We are using Meraki authentication for the VPN as a temporary workaround until we can get RADIUS working again.

 

@PhilipDAth- You are correct - I deleted the VLAN interface that the VPN was using on the MX and moved it to the switch stack (10.0.0.0/22). The only remaining interfaces on the MX are the Management VLAN (192.168.100.0/24) and the Transit VLAN (192.168.20.0/24). All other interfaces now reside on the stack.

 

You are also correct regarding the default route on the stack which points to the MX IP of the transit VLAN, 192.168.20.2.

 

There should not be any subnet conflicts that would be overriding each other. The client VPN is using 10.10.10.0/24, which is unique in our environment. It seems like the traffic is arriving via the client VPN but not being passed correctly to the 10.0.0.0/22 network to reach the DC for authentication. There is a static route on the MX for each subnet that points down to the stack Transit VLAN interface of 192.168.20.3. Internal to the network traffic is flowing like a hot knife through butter. Traffic on the site-to-site VPN is also working fine from all remote locations - everything is accessible.

--------------------

(Short task 1): Translate this sentence from the VPN post above into Spanish: "There should not be any subnet conflicts that would be overriding each other."

--------------------

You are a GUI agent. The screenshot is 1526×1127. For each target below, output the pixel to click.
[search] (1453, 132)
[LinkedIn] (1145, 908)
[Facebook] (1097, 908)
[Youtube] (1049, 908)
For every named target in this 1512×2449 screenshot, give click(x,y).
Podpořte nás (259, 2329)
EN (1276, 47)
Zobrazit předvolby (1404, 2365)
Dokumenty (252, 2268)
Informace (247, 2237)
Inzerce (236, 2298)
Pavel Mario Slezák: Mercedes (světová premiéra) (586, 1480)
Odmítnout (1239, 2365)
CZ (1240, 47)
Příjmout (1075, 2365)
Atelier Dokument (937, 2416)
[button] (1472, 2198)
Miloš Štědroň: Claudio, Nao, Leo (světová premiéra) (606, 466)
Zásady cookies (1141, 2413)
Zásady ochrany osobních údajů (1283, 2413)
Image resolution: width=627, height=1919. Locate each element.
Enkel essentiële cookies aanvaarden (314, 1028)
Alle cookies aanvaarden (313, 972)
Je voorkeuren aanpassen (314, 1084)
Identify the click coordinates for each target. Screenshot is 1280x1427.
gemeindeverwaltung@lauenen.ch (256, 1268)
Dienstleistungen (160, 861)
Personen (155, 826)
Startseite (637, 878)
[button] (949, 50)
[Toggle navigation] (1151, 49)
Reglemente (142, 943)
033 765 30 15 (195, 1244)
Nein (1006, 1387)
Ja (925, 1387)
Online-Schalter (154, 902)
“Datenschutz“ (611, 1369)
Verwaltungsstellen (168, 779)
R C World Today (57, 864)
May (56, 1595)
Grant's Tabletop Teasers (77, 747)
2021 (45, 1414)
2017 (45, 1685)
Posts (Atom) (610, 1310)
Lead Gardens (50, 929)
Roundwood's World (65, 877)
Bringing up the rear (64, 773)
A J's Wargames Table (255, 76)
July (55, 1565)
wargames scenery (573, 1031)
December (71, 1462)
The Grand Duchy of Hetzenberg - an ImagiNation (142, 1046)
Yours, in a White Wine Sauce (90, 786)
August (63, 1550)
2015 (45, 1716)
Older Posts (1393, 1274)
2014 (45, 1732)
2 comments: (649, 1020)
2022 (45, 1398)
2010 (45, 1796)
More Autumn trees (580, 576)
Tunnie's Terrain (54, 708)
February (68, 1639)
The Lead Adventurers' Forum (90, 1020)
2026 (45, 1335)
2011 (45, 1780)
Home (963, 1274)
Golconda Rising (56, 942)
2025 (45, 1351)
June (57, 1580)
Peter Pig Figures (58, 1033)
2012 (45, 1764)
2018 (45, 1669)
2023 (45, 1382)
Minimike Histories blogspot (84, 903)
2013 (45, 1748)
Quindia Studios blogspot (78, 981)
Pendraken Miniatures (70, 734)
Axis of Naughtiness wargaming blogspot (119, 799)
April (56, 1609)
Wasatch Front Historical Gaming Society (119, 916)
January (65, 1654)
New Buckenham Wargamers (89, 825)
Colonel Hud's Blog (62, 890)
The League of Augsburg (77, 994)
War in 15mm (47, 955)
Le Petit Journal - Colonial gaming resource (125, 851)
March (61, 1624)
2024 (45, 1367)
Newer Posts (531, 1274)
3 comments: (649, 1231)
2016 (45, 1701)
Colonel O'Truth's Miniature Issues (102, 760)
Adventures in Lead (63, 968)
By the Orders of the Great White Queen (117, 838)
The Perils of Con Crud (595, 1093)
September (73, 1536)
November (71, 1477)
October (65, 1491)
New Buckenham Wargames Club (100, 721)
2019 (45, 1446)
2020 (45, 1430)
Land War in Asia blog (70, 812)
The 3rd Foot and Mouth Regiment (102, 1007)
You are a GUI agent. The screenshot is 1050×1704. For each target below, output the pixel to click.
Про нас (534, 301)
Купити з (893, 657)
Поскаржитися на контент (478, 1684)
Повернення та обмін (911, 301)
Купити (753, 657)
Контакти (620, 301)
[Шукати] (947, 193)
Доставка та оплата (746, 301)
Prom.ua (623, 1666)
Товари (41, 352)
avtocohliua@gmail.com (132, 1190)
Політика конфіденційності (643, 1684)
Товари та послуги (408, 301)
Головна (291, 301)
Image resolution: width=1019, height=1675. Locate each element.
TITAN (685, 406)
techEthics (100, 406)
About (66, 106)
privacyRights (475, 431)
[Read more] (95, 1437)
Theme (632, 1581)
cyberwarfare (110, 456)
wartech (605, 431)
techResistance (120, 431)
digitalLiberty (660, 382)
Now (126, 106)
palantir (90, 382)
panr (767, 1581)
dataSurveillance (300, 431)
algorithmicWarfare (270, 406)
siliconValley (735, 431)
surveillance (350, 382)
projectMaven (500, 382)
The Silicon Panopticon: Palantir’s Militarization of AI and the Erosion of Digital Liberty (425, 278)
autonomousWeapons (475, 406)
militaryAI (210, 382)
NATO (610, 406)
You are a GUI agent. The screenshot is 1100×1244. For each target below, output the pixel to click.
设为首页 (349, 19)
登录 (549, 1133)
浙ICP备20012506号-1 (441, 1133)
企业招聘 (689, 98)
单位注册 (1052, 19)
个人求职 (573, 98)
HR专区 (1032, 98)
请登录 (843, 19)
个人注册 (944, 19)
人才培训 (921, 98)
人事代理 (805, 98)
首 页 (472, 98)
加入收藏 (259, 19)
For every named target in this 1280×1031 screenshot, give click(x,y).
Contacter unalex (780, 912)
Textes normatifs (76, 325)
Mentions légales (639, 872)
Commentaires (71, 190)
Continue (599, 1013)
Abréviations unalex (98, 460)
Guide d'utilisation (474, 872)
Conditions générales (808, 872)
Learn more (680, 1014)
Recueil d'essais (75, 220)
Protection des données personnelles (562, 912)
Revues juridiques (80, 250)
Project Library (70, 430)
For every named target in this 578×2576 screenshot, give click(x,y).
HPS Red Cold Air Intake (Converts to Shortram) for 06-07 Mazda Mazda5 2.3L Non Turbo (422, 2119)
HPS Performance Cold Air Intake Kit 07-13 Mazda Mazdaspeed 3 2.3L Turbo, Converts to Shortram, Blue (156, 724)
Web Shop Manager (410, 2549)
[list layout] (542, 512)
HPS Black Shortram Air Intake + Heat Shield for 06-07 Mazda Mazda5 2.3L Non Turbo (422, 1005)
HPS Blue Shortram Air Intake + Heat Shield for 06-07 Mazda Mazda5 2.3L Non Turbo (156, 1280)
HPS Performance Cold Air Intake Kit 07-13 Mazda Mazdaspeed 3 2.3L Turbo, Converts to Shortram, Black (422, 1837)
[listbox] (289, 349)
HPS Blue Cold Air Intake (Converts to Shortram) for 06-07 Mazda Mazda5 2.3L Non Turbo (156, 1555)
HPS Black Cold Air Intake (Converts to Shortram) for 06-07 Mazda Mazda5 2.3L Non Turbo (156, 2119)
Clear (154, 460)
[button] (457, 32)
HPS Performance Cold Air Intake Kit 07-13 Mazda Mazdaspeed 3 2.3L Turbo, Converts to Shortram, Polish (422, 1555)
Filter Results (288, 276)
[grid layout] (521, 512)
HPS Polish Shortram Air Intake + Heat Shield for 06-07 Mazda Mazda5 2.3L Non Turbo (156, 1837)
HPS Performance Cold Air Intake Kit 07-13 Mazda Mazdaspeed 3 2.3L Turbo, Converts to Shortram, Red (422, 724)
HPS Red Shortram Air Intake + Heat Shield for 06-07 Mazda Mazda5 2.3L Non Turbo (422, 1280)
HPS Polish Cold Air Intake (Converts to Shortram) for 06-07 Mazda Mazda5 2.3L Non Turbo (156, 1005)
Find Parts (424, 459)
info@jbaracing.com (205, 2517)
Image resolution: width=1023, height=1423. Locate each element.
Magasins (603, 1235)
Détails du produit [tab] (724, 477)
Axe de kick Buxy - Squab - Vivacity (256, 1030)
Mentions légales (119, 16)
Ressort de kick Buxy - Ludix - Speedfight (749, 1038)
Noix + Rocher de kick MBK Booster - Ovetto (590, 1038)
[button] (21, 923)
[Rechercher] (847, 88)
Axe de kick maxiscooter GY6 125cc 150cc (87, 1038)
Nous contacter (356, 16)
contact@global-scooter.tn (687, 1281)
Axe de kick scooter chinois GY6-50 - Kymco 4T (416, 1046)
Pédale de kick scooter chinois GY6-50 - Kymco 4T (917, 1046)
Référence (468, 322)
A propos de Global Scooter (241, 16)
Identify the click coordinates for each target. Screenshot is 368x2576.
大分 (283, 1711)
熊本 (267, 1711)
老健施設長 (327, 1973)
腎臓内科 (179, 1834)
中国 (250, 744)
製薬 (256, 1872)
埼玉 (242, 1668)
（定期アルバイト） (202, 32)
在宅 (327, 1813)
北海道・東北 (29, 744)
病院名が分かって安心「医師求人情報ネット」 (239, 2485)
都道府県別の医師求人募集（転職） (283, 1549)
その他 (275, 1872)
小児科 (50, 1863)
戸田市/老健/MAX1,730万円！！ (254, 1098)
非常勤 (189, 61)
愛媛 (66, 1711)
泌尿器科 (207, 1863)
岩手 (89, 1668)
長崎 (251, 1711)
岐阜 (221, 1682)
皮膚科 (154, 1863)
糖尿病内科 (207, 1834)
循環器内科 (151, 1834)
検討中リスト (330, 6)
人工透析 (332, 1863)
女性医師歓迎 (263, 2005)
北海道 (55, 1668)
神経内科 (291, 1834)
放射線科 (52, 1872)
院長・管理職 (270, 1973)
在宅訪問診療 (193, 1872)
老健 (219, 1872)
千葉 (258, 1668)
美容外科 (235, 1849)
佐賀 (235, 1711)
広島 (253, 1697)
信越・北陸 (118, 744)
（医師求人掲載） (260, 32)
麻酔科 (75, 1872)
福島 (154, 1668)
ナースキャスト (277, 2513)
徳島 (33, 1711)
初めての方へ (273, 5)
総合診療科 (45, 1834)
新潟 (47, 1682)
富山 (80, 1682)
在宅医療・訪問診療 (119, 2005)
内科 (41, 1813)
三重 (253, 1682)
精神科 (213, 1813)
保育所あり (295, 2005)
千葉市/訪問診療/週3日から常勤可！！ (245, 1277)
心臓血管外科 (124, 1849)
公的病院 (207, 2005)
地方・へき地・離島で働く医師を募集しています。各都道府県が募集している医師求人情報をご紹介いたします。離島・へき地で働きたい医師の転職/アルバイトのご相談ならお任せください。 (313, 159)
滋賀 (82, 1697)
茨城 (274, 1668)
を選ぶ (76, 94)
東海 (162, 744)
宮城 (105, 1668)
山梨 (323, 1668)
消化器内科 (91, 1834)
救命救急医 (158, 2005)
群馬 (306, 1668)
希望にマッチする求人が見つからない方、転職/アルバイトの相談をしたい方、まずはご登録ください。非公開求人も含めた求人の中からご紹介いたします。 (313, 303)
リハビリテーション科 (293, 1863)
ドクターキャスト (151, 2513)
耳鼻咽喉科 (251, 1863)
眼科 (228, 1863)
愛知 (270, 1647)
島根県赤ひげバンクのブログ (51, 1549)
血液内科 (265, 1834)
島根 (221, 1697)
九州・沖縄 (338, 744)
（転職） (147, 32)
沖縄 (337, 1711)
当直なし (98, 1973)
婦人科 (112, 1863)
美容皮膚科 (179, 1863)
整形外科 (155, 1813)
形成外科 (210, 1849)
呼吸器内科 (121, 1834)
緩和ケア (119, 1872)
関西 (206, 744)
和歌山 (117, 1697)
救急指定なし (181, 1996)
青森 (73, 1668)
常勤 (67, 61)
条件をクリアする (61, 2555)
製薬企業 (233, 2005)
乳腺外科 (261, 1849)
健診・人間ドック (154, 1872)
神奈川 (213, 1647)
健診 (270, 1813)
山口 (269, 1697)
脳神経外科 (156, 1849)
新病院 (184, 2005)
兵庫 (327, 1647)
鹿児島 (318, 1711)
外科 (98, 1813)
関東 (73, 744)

--------------------

(Short task 2): In the records, reproduce everything from the line containing "April (56, 1609)" down to the line containing "NATO (610, 406)", both of those lines included and every line unchanged.

(Result 1): No debería haber ningún conflicto de subredes que se estén anulando entre sí.

(Result 2):
April (56, 1609)
Wasatch Front Historical Gaming Society (119, 916)
January (65, 1654)
New Buckenham Wargamers (89, 825)
Colonel Hud's Blog (62, 890)
The League of Augsburg (77, 994)
War in 15mm (47, 955)
Le Petit Journal - Colonial gaming resource (125, 851)
March (61, 1624)
2024 (45, 1367)
Newer Posts (531, 1274)
3 comments: (649, 1231)
2016 (45, 1701)
Colonel O'Truth's Miniature Issues (102, 760)
Adventures in Lead (63, 968)
By the Orders of the Great White Queen (117, 838)
The Perils of Con Crud (595, 1093)
September (73, 1536)
November (71, 1477)
October (65, 1491)
New Buckenham Wargames Club (100, 721)
2019 (45, 1446)
2020 (45, 1430)
Land War in Asia blog (70, 812)
The 3rd Foot and Mouth Regiment (102, 1007)
You are a GUI agent. The screenshot is 1050×1704. For each target below, output the pixel to click.
Про нас (534, 301)
Купити з (893, 657)
Поскаржитися на контент (478, 1684)
Повернення та обмін (911, 301)
Купити (753, 657)
Контакти (620, 301)
[Шукати] (947, 193)
Доставка та оплата (746, 301)
Prom.ua (623, 1666)
Товари (41, 352)
avtocohliua@gmail.com (132, 1190)
Політика конфіденційності (643, 1684)
Товари та послуги (408, 301)
Головна (291, 301)
Image resolution: width=1019, height=1675. Locate each element.
TITAN (685, 406)
techEthics (100, 406)
About (66, 106)
privacyRights (475, 431)
[Read more] (95, 1437)
Theme (632, 1581)
cyberwarfare (110, 456)
wartech (605, 431)
techResistance (120, 431)
digitalLiberty (660, 382)
Now (126, 106)
palantir (90, 382)
panr (767, 1581)
dataSurveillance (300, 431)
algorithmicWarfare (270, 406)
siliconValley (735, 431)
surveillance (350, 382)
projectMaven (500, 382)
The Silicon Panopticon: Palantir’s Militarization of AI and the Erosion of Digital Liberty (425, 278)
autonomousWeapons (475, 406)
militaryAI (210, 382)
NATO (610, 406)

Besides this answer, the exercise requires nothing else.